Goal of the exercise → Could you print exactly the lines from the one that contains "The height and" to the end of the data, both ends included, and nothing else? Skip the pictures.

[[ Records supplied open ]]

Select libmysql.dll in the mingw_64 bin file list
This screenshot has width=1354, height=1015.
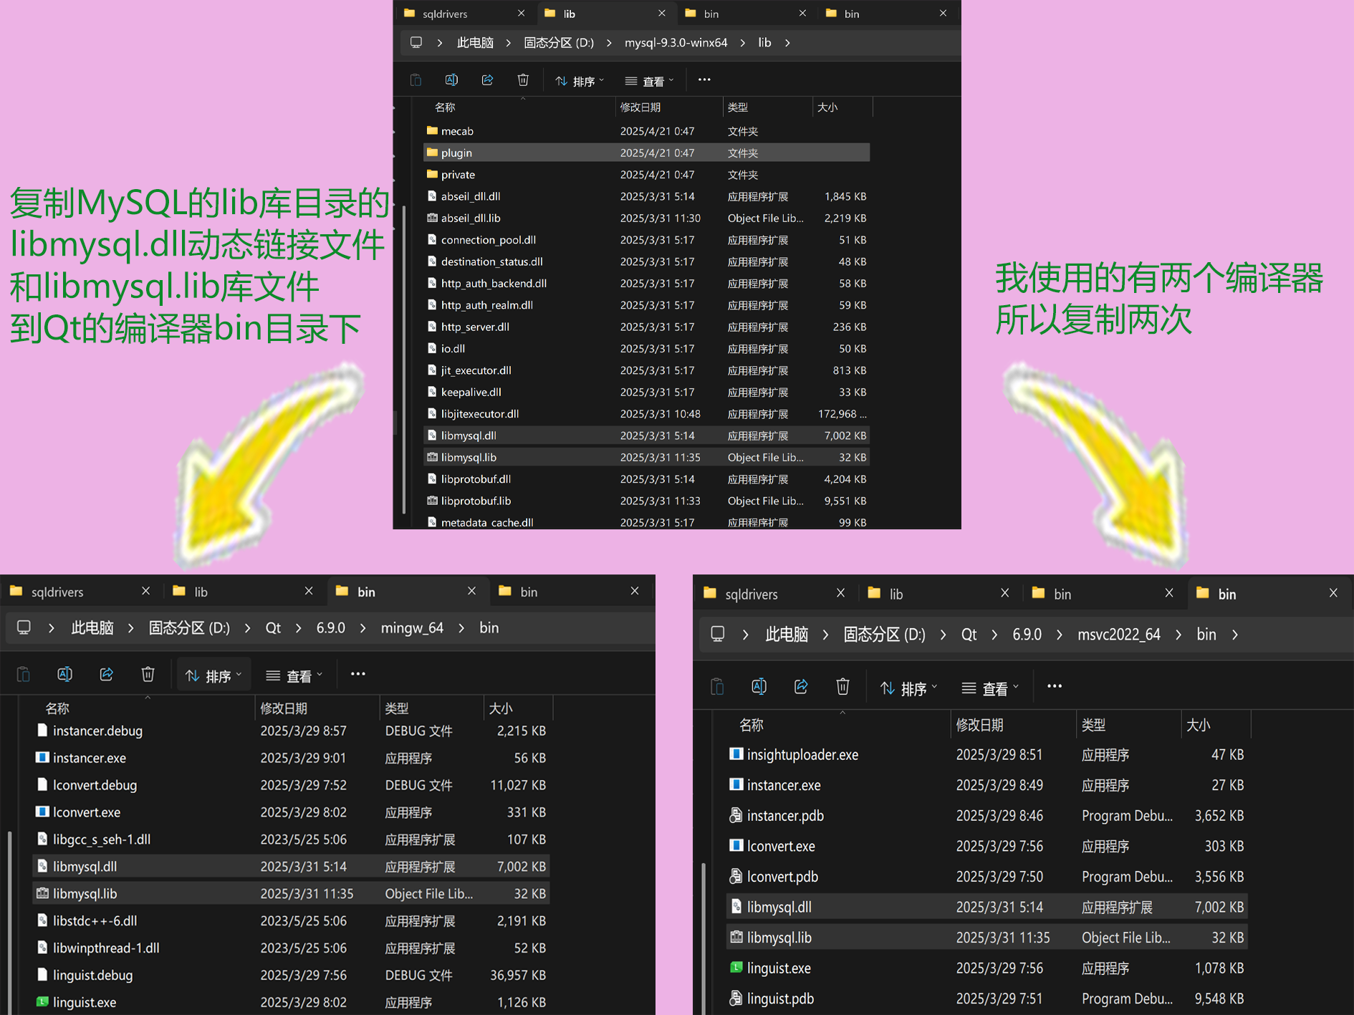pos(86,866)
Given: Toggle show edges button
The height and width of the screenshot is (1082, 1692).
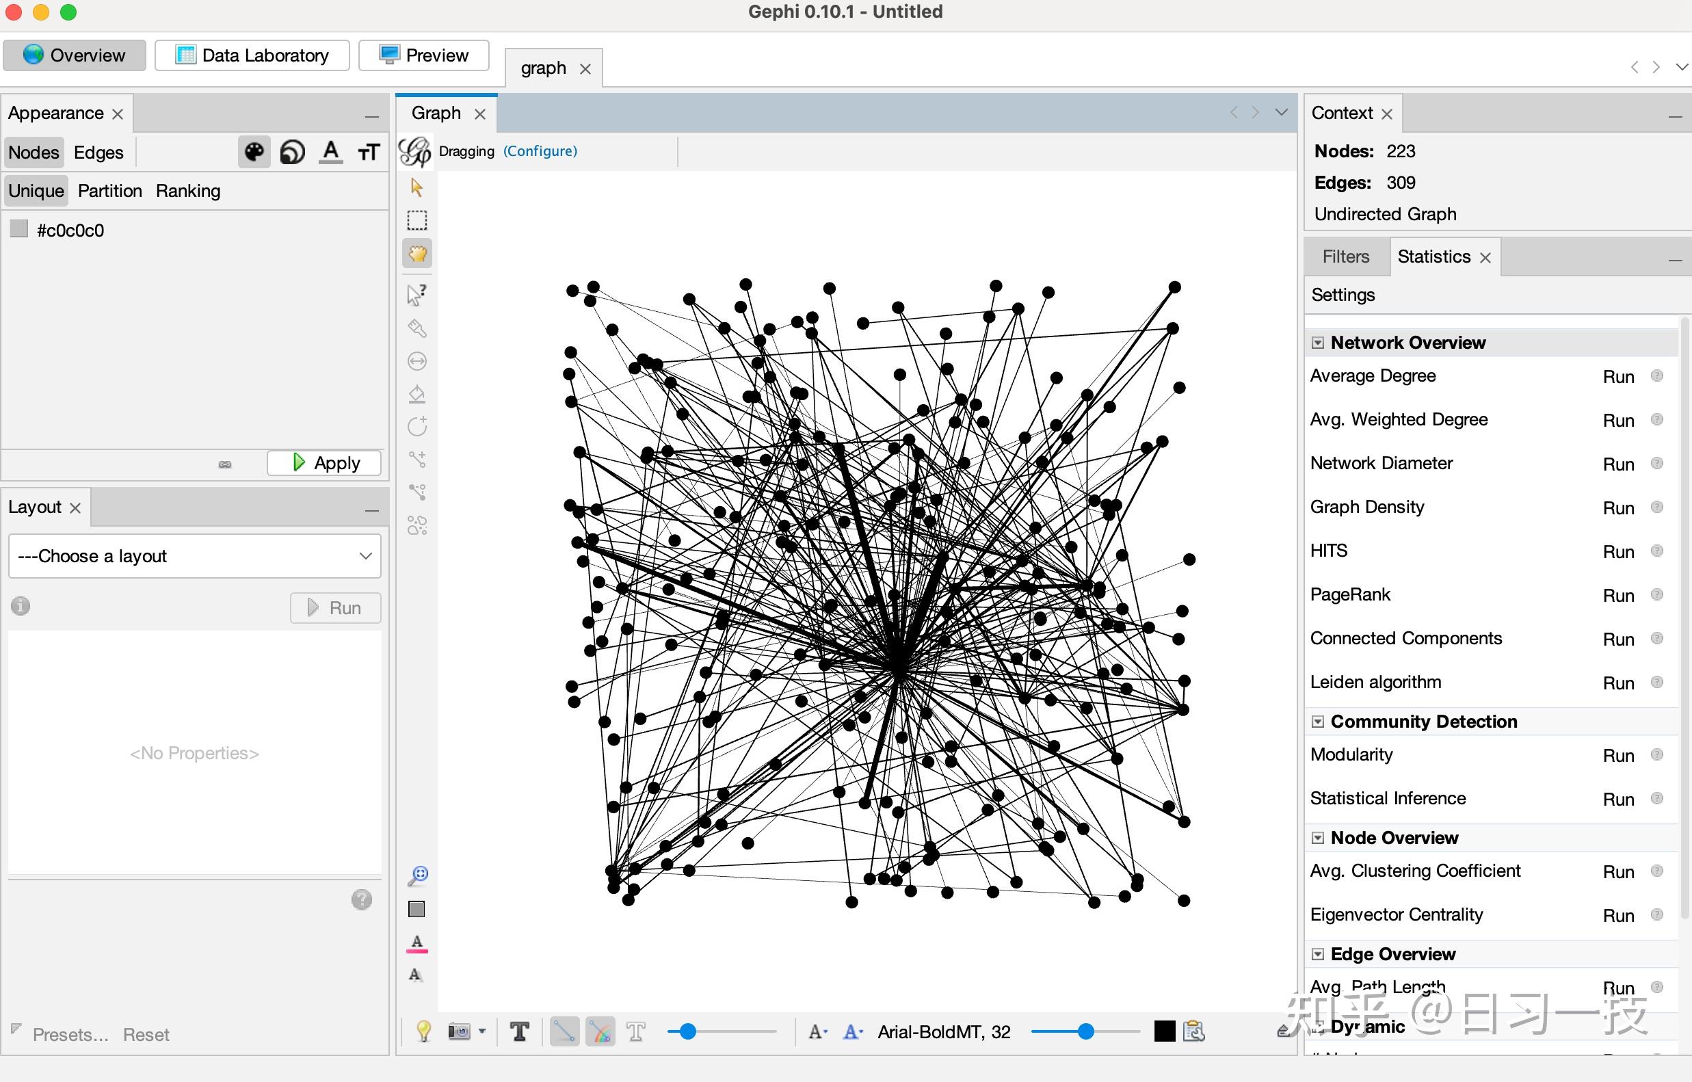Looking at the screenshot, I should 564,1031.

[[ Records supplied closed ]]

Task solution →
The height and width of the screenshot is (1082, 1692).
Looking at the screenshot, I should 564,1031.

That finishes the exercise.